Holidays in Spain have been popular since the advent of jet travel made overseas holidays possible for the masses, and turned small villages like Torremolinos on the Costa del Sol into the concrete jungle it is today - the worst excesses of tourism are over now thankfully, and the Spanish authorities have strict controls on what can and can't be built in popular holiday resorts along the Spanish coasts.
Tenerife is a prime example of how tourism has changed a holiday destination. From the 1960's onwards Tenerife became a popular destination with winter holidays becoming much more in vogue due to the island's all year round good climate, allowing Tenerife's tourist industry to prosper with year round tourism compared to some areas that have a six month season.
New hotels and housing developments were built without much thought for the environment, but now Tenerife has introduced planning rules that will protect her from future excesses.
The island was once a premier holiday hot spot amongst the elite, but a lack of investment caused it to fade off the holiday destination map.

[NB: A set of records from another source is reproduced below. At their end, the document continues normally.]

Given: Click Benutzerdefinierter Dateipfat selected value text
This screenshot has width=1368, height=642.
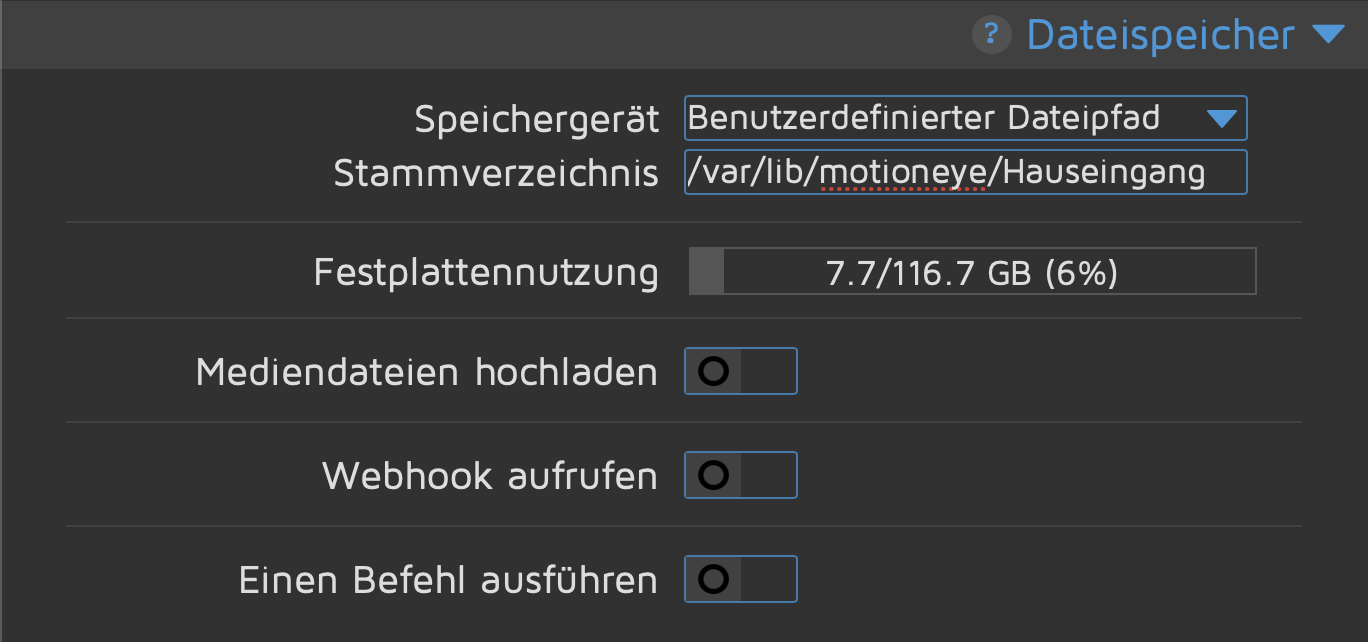Looking at the screenshot, I should click(924, 118).
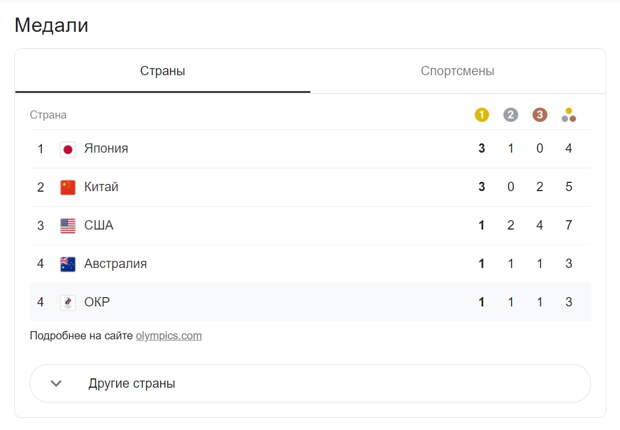
Task: Click the USA flag icon
Action: 68,226
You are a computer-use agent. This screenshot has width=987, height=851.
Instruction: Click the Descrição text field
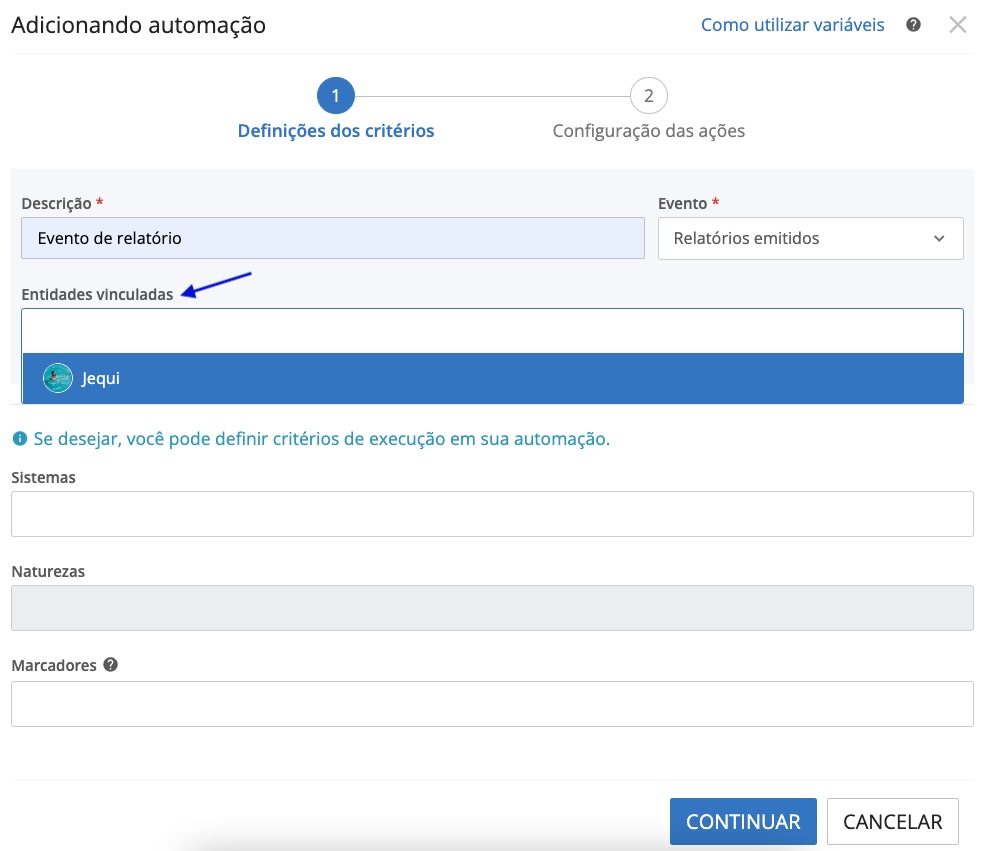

Now, with local leaders pushing for new strategies, Tenerife is making a comeback as the place to be when you want the perfect holiday.
Another Spanish holiday island that is doing well despite talk of a recession is Majorca - popular with European holidaymakers for over 50 years now, and still attracting new and returning tourists who might have been able to get a cheaper destination from their travel agency.
Also known as Mallorca, the island really started to develop as a tourist hot spot as far back as the 1920s. Today, Mallorca sees more than six million visitors each year, yet ninety-five percent of vacationers concentrate in only five percent of its territory. Mallorca is known as the Mediterranean Lady and it offers a little something for everyone.
Like Tenerife, Mallorca is good for year round holidays, but the travel industry has only started winter offers releatively late compared to Tenerife.
Many people actually prefer the slower paced winter holidays to the hustle and bustle of the busy summer holiday season. Temperatures in the winter season range from 6 degrees Celsius (42 degrees Fahrenheit) to 19 degrees Celsius (66 degrees Fahrenheit). These mild temperatures help make Mallorca the perfect wintertime destination for those who enjoy cooler temperatures and mild winter weather - after all not everyone wants to spend their holidays just sunbathing, though plenty do!
Water sports and golf are very popular in Majorca, and Majorca golf holidays in themselves are a niche travel market. Some local businesses offer dive or boat tours and diving lessons for those who prefer the Mediterranean to dry land. Diving in the Med is an experience like no other. Some species of tropical fish and marine life exist only in this temperate climate. Crystal clear waters offer a great viewing distance. Local businesses also offer boat and water craft rentals for those who wish to explore the open sea on their own.
Mallorca has a very colourful history dating back to the Paleolithic period. It has been under Roman, Byzantine and Spanish rule, and outside of the peak summer months is an ideal time for those interested in culture, art and history to visit the island.
Museums in various villages on Mallorca showcase a wide variety of artefacts from each period of the island's history. The official spoken languages on Mallorca are Catalan and Spanish, but many Mallorcans are becoming fluent in English and German as well, knowing that the tourist industry plays a major part in the island's economy.
Majorca and Tenerife might be a little more expensive this year, but it seems people are willing to pay the price.